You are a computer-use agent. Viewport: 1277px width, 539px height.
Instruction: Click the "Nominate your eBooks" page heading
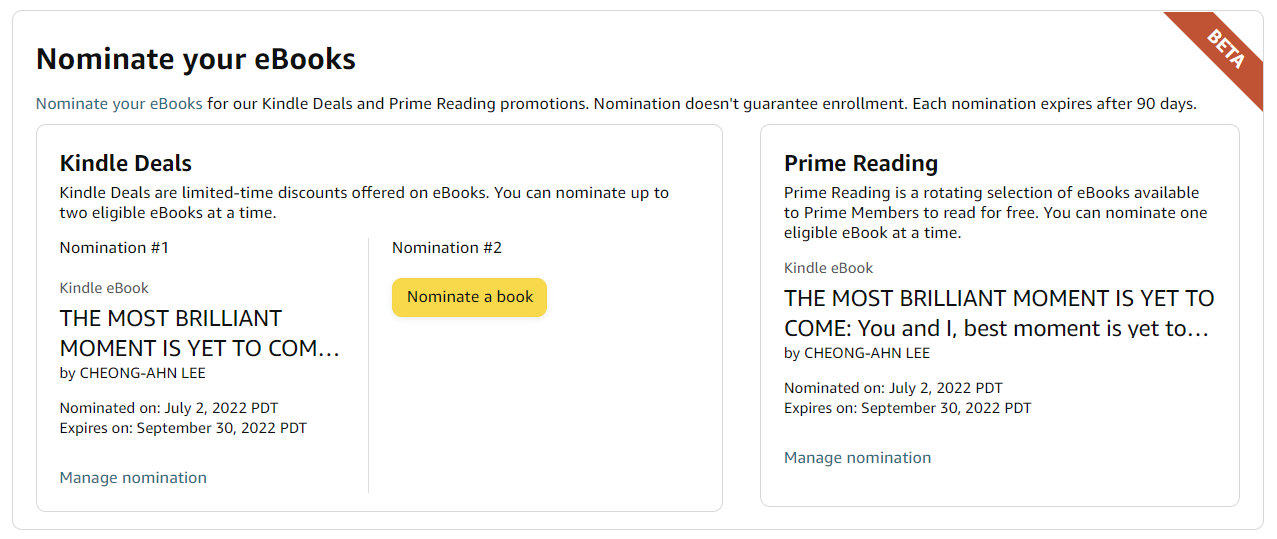coord(196,60)
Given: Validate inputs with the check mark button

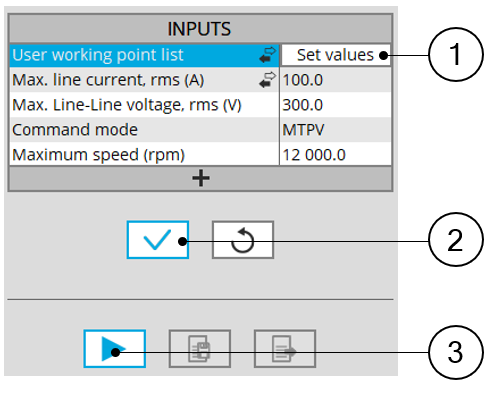Looking at the screenshot, I should [x=158, y=240].
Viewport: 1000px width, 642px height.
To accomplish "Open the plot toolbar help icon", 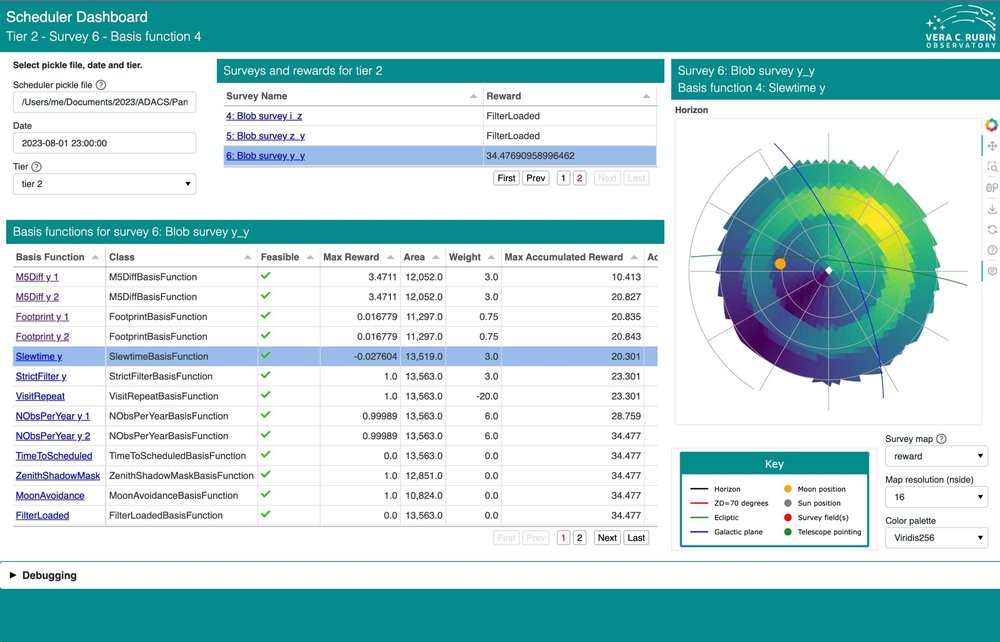I will 991,250.
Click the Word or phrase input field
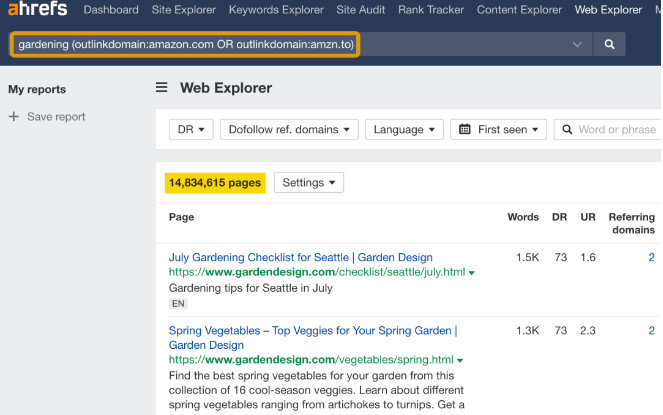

• _What you should do_: Which lines of the data include the word "height"? Copy each one.

• _Task solution_:
You are a computer-use agent. Viewport: 1277px width, 539px height.
Viewport: 1000px width, 642px height.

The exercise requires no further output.